Street Sense, Pennsylvania-bred Hard Spun, and Curlin, who finished 1-2-3, respectively, in the 2007 Kentucky Derby, most likely will get reacquainted in the 132nd $1 million Preakness Stakes on May 19. Todd Pletcher, trainer of five Derby entrants who all misfired, will bring on King of the Roxy, this year's Hutcheson Stakes champion.
Other early prospects include Michael Matz (Barbaro) trained Chelokee, with Ramon Dominguez riding; C.P. West, a Nick Zito schooled colt, with Edgar Prado (Barbaro) aboard; two D.Wayne Lukas entries, Flying First Class, with Mark Guidry up, and Starbase, Carey Lanerie riding; Xchanger, trained by Mark Shuman and ridden by Joe Bravo; Zanjero, a Steve Asmussen stablemate to Curlin, guided by Shaun Bridgmohan in the saddle; and Teuflesberg, who ran early with Hard Spun in the Derby before fading to 17th. He is ridden by Stewart Elliott (Smarty Jones) and trained by Jamie Sanders.

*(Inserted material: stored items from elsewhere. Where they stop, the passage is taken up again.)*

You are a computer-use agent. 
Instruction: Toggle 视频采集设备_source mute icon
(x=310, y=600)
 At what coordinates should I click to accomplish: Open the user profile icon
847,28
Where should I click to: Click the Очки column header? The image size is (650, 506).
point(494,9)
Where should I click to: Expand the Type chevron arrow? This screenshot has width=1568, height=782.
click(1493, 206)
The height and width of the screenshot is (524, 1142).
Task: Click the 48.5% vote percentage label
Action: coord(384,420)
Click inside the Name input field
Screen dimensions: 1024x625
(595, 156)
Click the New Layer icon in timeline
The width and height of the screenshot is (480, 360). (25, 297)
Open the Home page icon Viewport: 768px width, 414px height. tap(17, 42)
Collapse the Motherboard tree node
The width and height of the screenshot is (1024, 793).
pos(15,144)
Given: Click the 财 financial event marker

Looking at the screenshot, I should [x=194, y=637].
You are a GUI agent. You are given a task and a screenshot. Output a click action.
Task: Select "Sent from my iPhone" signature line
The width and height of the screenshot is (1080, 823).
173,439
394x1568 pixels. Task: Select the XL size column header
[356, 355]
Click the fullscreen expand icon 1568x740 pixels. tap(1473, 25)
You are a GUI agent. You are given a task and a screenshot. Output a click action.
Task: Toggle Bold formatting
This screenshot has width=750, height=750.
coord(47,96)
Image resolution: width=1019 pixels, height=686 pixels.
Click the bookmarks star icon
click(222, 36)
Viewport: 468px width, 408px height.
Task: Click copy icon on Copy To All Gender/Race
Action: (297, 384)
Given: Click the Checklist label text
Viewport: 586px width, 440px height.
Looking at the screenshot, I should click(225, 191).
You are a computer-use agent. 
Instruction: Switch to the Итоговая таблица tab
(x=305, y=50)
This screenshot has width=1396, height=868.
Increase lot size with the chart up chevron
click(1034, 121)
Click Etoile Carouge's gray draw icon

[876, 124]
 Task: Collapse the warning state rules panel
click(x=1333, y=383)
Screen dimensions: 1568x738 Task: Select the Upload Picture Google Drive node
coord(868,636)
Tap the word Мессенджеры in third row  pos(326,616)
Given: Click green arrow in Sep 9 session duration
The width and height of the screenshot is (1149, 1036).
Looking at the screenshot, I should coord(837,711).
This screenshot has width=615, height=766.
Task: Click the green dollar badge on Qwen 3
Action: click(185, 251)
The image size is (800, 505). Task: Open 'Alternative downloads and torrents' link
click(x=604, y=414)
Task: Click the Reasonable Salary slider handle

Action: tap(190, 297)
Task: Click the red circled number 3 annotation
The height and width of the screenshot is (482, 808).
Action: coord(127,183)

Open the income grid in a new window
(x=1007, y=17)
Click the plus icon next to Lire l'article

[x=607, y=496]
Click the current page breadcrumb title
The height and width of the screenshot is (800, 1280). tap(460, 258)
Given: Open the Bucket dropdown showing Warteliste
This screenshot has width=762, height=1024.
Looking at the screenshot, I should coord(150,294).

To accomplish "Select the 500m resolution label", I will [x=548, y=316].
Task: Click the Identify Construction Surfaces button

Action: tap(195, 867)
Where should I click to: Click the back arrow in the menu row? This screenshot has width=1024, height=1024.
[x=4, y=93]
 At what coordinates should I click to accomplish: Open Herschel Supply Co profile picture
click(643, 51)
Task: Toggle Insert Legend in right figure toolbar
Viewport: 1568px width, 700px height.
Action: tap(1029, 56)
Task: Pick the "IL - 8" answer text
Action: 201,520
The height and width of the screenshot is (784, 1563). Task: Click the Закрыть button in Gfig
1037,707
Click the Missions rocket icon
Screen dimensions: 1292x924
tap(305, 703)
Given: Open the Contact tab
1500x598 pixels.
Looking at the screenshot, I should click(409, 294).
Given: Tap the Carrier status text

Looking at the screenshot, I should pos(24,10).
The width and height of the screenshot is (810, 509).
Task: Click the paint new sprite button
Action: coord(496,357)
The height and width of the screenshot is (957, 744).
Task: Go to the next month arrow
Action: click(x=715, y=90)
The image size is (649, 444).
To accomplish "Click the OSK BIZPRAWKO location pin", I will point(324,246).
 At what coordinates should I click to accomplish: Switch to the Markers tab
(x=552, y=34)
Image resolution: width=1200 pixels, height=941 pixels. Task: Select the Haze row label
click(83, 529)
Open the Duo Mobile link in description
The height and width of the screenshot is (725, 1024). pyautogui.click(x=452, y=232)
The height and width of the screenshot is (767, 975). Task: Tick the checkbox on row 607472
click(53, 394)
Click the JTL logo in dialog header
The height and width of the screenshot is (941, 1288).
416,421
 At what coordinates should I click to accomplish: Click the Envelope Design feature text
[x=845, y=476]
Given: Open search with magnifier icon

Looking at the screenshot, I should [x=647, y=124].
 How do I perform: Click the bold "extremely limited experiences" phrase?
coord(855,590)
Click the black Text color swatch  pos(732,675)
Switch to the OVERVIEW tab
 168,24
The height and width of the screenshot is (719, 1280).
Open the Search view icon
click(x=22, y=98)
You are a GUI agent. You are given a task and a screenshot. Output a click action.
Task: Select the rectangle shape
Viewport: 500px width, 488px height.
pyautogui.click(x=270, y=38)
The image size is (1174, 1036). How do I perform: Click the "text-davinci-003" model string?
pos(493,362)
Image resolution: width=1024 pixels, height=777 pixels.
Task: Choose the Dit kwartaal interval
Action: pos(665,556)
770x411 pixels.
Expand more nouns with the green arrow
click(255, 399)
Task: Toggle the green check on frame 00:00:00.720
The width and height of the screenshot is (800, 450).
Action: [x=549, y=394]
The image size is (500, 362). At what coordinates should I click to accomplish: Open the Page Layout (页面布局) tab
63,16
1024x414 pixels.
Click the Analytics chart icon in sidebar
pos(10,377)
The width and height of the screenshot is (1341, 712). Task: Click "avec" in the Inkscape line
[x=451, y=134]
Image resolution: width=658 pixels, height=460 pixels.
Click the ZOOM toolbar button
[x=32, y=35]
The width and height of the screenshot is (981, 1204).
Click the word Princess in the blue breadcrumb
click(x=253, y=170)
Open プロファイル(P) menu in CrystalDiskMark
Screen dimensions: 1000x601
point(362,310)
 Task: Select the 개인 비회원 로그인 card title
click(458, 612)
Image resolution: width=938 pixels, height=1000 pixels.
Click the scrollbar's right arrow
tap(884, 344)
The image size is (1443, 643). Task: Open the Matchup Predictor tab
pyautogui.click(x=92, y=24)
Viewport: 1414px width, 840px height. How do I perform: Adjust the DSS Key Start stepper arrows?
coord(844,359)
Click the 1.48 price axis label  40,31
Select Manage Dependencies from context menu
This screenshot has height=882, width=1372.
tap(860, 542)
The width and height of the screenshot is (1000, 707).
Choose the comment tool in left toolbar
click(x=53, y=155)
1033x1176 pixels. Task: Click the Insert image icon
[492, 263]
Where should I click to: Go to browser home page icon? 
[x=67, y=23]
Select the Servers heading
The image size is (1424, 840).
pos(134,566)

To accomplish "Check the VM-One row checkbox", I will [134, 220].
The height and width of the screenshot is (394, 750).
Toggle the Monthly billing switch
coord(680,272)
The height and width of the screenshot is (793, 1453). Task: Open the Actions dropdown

Lukas is the master trainer of Triple Crown race winners, having sent off a record 31Preakness entries. He's won five times with Charismatic (1999), Timber Country (1995), Tabasco Cat (1994), Tank's Prospect, the 1985 speed record holder, and Codex (1980). Timber Country is the only Preakness champ who also won the Juvenile championship the previous year.
Zito, who along with Lukas and Bob Baffert, has dominated Triple Crown races in recent years but had no Derby trainees, will enter C.P. West, the Withers Stakes runner-up. Teuflesberg trainer Sanders was a longtime Zito assistant. Elliott, Teuflesberg's jockey, won his first and only Preakness guiding Smarty Jones in 2004.
Zito won the 1996 Preakness with Grindstone, sire of Smarty Jones' Belmont conqueror, Birdstone. Baffert has won the Preakness three times: Real Quiet (1998), Point Given (2001), and War Emblem (2002).
The Derby yielded five first time trainers in Larry Jones (Hard Spun); William Kaplan (Storm in May and Imawildandcrazyguy); Darrin Miller (Sedgefield and Dominican); Doug O'Neill (Great Hunter and Liquidity); and Sanders (Teuflesberg). O'Neill had a third hopeful, Notional, who suffered an ankle fracture three weeks before the May 5 classic.
Training on artificial surfaces (Polytrack), long layoffs before the Derby, and first time trainees in the first leg of the triple challenge are all very much part of the 2007 Triple Crown story. Along with that, Street Sense has already crushed the Juvenile-champ-can't-win-the-Derby jinx.
In addition, race attendance and wagering have increased in the Sport of Kings in recent years. In 1974, a year after the Secretariat love affair, attendance for the Derby peaked at 163,628 in its centennial year. This year's crowd topped out at 156,635.
Street Sense is the headliner for the Preakness. He is the 2007 hope to end the 28-year drought between Triple Crown championships.